§ What is needed:
Only one stretch of the data should be retyped: the lines from the line containing "868x383 pixels." through the line containing "the Ostatnie losowania". Keep pictures out of it.

§ The input:
========
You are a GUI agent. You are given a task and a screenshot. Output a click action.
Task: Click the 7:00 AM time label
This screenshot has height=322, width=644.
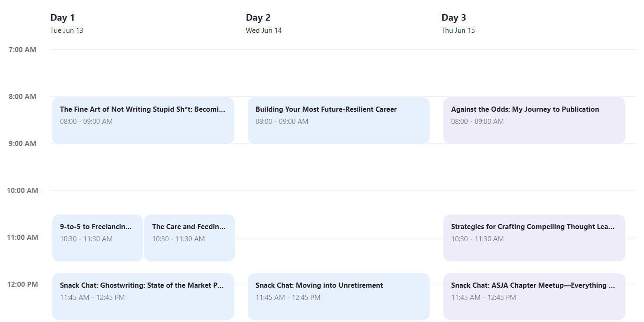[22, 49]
========
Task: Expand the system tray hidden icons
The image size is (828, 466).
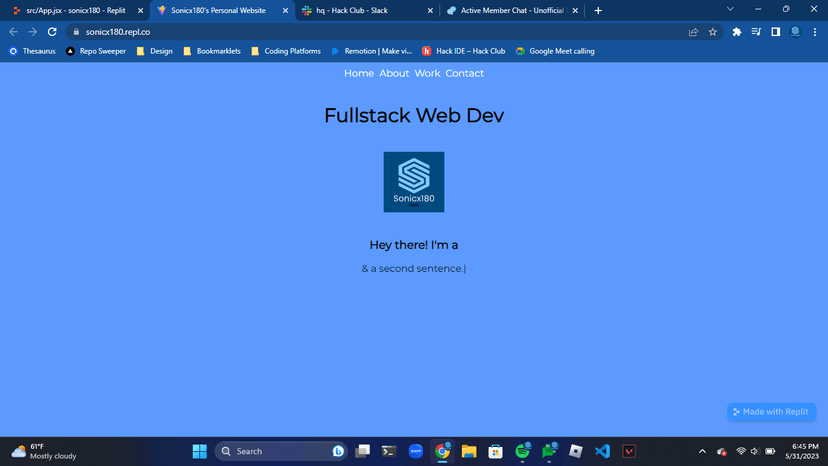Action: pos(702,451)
========
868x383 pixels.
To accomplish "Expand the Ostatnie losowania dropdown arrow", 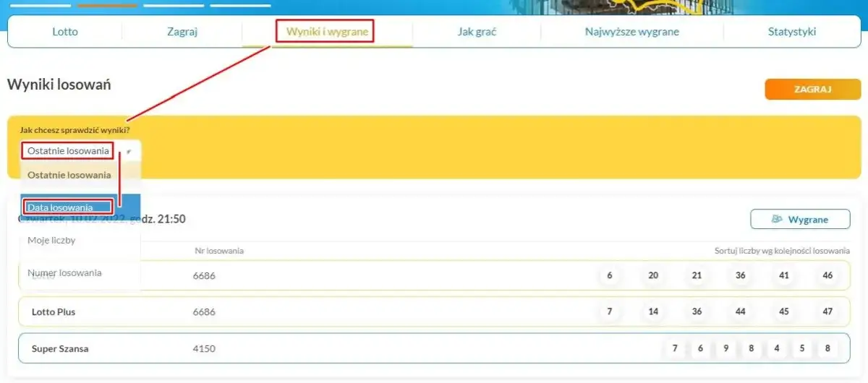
========
§ Reply to the exercise:
868x383 pixels.
To accomplish "Expand the Ostatnie losowania dropdown arrow", 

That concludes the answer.